● **Given information**

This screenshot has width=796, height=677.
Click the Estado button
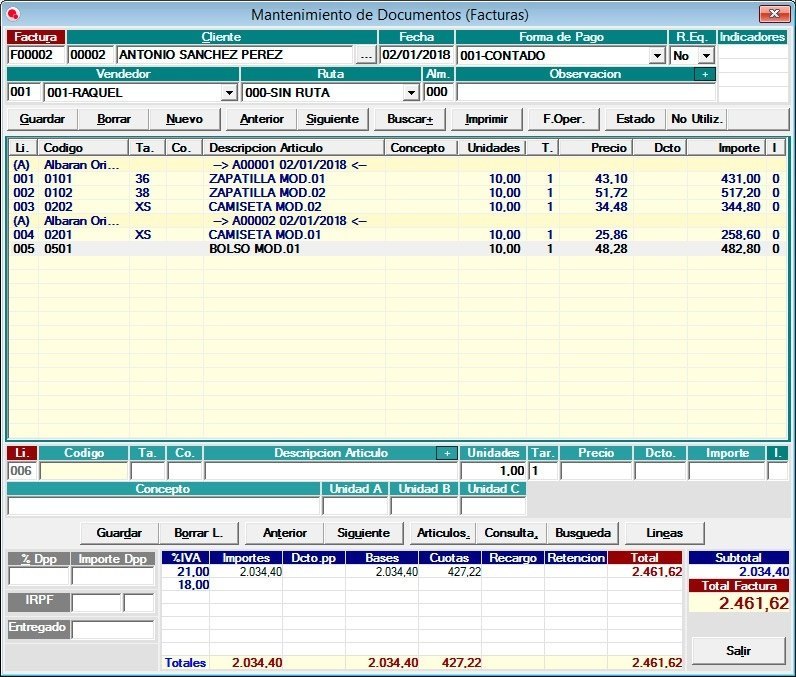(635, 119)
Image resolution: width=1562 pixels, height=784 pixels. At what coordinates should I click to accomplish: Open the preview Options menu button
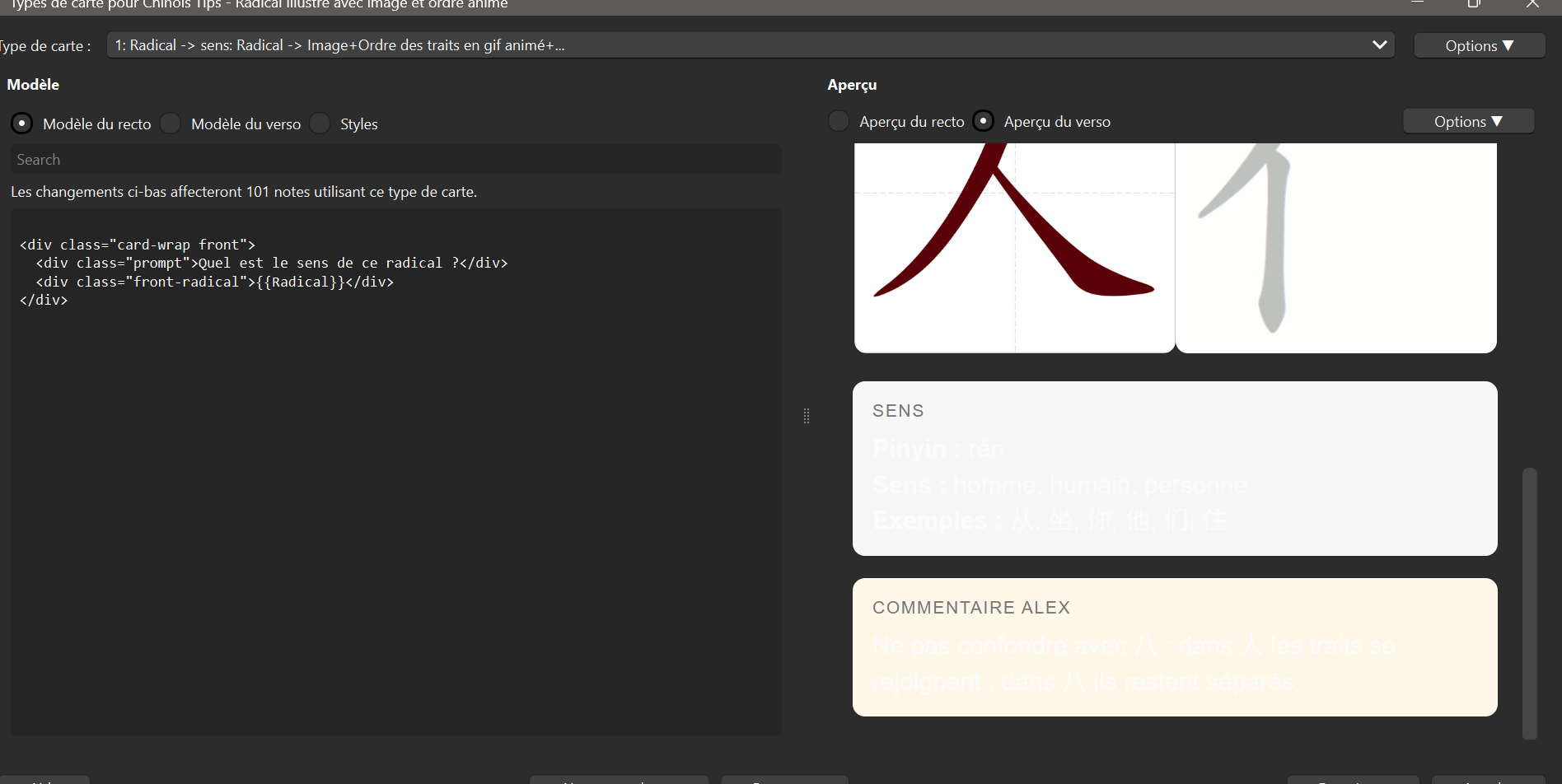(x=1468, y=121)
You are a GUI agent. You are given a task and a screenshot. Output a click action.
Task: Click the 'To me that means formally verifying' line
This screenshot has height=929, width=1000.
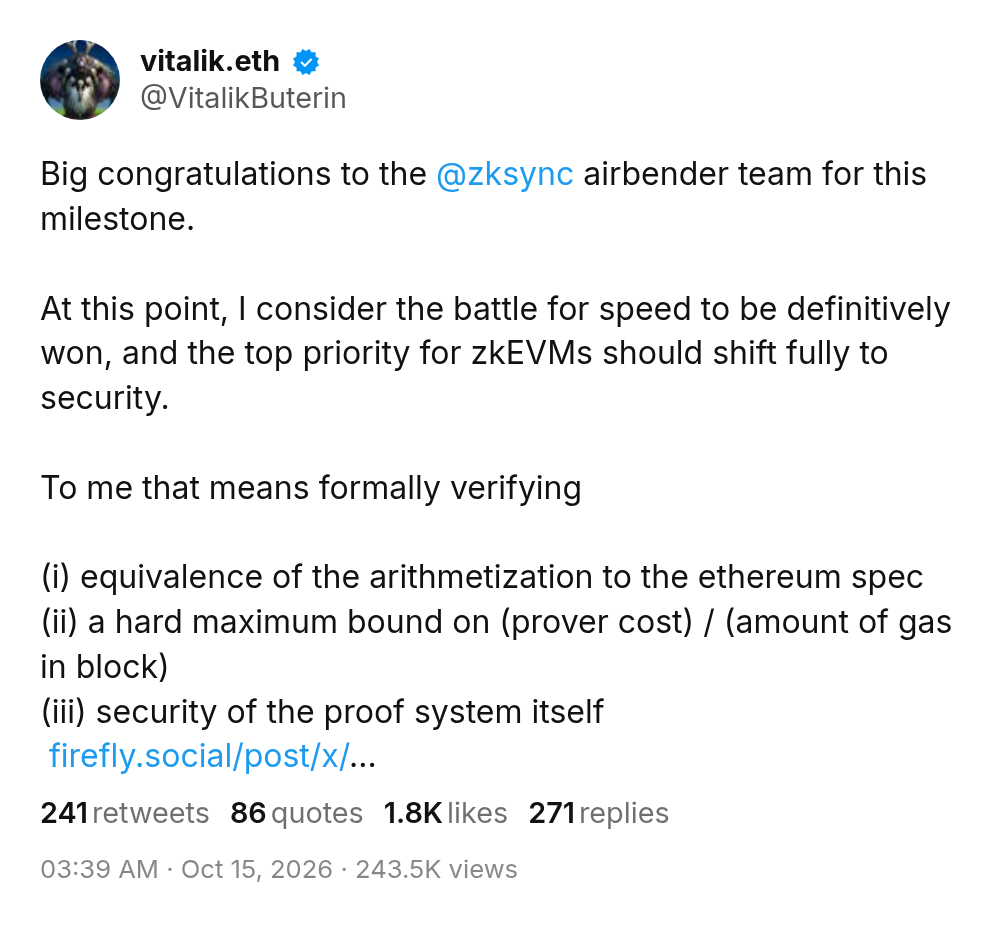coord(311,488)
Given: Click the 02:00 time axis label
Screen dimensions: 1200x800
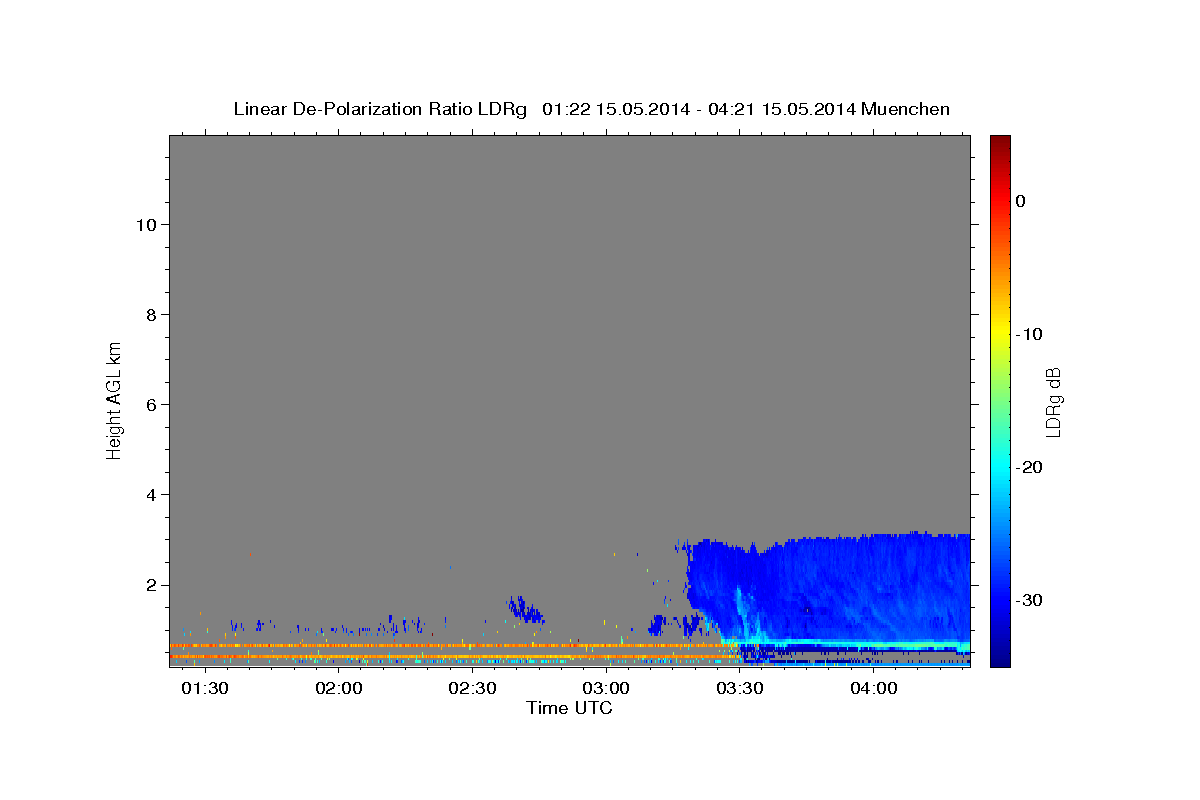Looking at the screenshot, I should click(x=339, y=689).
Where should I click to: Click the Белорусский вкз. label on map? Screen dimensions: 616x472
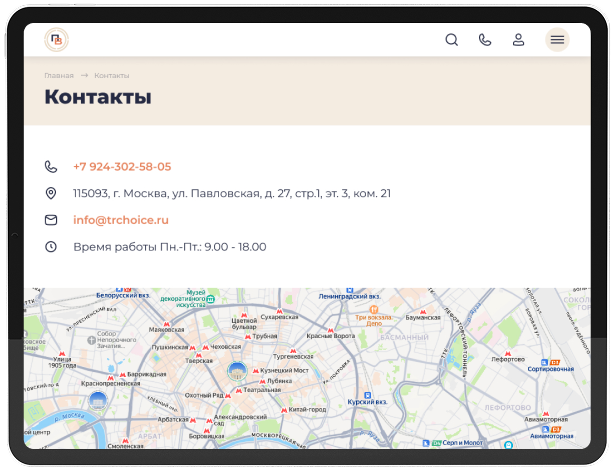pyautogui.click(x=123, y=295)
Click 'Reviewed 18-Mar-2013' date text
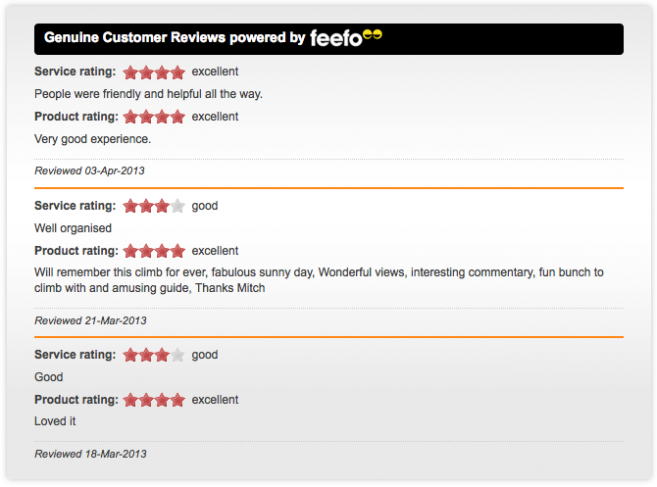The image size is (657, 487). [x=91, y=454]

● **Your instructions**
Print each record exactly as it stands, leaving the images out.

● **The completed task**
This screenshot has width=796, height=677.
Click the Estado button
(635, 119)
Image resolution: width=1562 pixels, height=784 pixels. At what coordinates should I click to accomplish: Open the preview Options menu button
(x=1468, y=121)
You are a GUI agent. You are given a task and a screenshot. Output a click action.
Task: Click the 'To me that means formally verifying' line
This screenshot has height=929, width=1000.
coord(311,488)
Given: Click the 02:00 time axis label
Screen dimensions: 1200x800
Looking at the screenshot, I should click(x=339, y=689).
Where should I click to: Click the Белорусский вкз. label on map? Screen dimensions: 616x472
pyautogui.click(x=123, y=295)
Click 'Reviewed 18-Mar-2013' date text
The image size is (657, 487). [x=91, y=454]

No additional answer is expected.